Pixel coordinate grounding data

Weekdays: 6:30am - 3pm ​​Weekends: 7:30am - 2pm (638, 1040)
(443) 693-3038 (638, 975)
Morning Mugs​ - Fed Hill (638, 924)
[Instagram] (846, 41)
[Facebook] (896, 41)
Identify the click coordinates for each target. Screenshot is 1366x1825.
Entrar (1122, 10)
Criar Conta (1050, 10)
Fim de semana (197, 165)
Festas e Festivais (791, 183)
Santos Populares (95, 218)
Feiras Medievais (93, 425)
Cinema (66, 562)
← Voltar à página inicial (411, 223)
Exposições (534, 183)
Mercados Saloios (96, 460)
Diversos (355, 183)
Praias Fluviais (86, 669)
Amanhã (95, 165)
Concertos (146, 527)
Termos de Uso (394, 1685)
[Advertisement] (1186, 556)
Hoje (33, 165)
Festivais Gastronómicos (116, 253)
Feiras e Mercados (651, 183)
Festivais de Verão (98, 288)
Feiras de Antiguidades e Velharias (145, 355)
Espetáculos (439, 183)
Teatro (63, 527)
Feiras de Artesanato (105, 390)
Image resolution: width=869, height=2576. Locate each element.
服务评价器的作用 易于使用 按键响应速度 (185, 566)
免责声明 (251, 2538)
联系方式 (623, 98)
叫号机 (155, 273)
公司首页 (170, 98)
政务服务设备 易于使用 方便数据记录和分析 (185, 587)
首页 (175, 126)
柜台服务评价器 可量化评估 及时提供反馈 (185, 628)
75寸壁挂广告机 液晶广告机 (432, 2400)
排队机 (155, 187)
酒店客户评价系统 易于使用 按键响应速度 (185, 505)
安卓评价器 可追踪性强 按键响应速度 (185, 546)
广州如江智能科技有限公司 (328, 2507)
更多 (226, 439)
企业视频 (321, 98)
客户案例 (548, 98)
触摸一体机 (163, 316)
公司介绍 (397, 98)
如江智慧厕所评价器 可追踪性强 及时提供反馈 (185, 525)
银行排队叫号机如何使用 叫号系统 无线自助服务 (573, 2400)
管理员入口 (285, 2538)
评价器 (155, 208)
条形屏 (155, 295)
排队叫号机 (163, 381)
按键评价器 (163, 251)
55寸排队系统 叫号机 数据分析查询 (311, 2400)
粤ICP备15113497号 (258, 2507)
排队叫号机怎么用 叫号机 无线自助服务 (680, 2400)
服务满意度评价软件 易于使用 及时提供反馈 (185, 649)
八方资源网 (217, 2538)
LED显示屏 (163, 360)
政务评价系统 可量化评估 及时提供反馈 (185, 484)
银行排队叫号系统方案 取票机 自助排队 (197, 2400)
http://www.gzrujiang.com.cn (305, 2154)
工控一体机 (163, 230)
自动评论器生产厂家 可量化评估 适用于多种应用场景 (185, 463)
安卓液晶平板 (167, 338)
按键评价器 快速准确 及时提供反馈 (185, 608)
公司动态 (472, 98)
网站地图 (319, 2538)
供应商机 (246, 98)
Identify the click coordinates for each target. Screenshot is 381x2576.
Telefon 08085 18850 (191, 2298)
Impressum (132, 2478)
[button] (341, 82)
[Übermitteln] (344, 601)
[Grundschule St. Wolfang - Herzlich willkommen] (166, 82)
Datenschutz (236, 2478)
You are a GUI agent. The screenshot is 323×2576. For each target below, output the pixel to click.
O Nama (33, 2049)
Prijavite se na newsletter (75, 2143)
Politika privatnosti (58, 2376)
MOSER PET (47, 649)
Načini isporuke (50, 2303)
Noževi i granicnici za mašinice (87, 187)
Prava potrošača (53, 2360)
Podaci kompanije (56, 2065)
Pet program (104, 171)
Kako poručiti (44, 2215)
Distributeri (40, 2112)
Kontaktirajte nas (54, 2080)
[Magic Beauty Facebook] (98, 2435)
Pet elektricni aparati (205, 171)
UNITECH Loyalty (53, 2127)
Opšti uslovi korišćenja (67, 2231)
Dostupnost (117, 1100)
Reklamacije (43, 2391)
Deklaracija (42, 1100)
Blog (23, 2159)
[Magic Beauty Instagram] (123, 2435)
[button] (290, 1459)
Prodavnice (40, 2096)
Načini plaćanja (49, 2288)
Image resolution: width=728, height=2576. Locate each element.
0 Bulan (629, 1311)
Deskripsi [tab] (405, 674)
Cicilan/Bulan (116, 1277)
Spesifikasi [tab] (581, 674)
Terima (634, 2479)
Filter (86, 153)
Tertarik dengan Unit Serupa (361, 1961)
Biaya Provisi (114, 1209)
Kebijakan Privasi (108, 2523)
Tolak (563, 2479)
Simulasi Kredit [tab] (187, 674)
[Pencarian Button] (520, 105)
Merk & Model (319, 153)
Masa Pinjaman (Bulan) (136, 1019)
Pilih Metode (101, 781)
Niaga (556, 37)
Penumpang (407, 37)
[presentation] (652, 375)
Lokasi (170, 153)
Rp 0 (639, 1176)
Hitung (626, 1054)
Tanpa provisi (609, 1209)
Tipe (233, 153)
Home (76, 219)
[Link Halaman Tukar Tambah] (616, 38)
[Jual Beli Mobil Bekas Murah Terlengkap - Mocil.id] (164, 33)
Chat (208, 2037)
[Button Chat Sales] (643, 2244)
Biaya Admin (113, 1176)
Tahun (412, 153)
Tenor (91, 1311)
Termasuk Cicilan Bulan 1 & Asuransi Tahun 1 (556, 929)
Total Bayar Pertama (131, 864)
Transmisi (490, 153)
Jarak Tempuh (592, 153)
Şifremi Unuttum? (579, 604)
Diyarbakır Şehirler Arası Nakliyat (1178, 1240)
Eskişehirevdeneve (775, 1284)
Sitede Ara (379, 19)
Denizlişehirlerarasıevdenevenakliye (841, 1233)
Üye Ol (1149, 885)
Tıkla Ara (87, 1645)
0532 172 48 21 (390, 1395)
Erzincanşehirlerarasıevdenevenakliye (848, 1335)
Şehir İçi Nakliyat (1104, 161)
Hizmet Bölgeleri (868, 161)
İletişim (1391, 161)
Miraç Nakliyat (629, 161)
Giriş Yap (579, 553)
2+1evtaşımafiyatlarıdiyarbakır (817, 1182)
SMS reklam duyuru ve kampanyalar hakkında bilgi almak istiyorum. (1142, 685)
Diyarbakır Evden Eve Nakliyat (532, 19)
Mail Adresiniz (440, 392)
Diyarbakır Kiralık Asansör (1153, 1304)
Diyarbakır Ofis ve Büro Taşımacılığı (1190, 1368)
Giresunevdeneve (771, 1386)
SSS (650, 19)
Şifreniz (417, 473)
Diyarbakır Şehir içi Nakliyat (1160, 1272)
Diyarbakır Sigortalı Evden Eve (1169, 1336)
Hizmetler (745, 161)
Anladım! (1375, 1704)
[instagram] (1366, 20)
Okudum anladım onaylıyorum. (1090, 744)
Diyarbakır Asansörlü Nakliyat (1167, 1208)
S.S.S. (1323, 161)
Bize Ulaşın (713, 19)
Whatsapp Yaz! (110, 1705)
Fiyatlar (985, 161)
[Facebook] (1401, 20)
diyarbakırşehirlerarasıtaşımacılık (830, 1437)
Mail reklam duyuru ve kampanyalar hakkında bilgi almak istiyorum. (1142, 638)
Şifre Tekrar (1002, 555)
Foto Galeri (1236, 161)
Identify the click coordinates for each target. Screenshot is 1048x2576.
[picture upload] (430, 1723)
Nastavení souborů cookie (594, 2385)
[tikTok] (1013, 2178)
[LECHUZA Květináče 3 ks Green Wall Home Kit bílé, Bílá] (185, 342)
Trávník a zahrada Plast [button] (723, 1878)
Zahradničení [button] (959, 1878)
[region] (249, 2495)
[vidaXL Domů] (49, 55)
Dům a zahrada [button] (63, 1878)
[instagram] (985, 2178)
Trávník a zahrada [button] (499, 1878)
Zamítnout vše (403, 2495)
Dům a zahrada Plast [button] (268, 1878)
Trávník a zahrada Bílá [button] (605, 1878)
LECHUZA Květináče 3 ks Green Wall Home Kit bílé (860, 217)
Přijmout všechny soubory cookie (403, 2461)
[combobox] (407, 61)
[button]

**Your objective**. The lines above from the one containing "Tanpa provisi (609, 1209)" through the one containing "2+1evtaşımafiyatlarıdiyarbakır (817, 1182)" are to be set down exactly, and no others.

**Your solution**.
Tanpa provisi (609, 1209)
Tipe (233, 153)
Home (76, 219)
[Link Halaman Tukar Tambah] (616, 38)
[Jual Beli Mobil Bekas Murah Terlengkap - Mocil.id] (164, 33)
Chat (208, 2037)
[Button Chat Sales] (643, 2244)
Biaya Admin (113, 1176)
Tahun (412, 153)
Tenor (91, 1311)
Termasuk Cicilan Bulan 1 & Asuransi Tahun 1 (556, 929)
Total Bayar Pertama (131, 864)
Transmisi (490, 153)
Jarak Tempuh (592, 153)
Şifremi Unuttum? (579, 604)
Diyarbakır Şehirler Arası Nakliyat (1178, 1240)
Eskişehirevdeneve (775, 1284)
Sitede Ara (379, 19)
Denizlişehirlerarasıevdenevenakliye (841, 1233)
Üye Ol (1149, 885)
Tıkla Ara (87, 1645)
0532 172 48 21 (390, 1395)
Erzincanşehirlerarasıevdenevenakliye (848, 1335)
Şehir İçi Nakliyat (1104, 161)
Hizmet Bölgeleri (868, 161)
İletişim (1391, 161)
Miraç Nakliyat (629, 161)
Giriş Yap (579, 553)
2+1evtaşımafiyatlarıdiyarbakır (817, 1182)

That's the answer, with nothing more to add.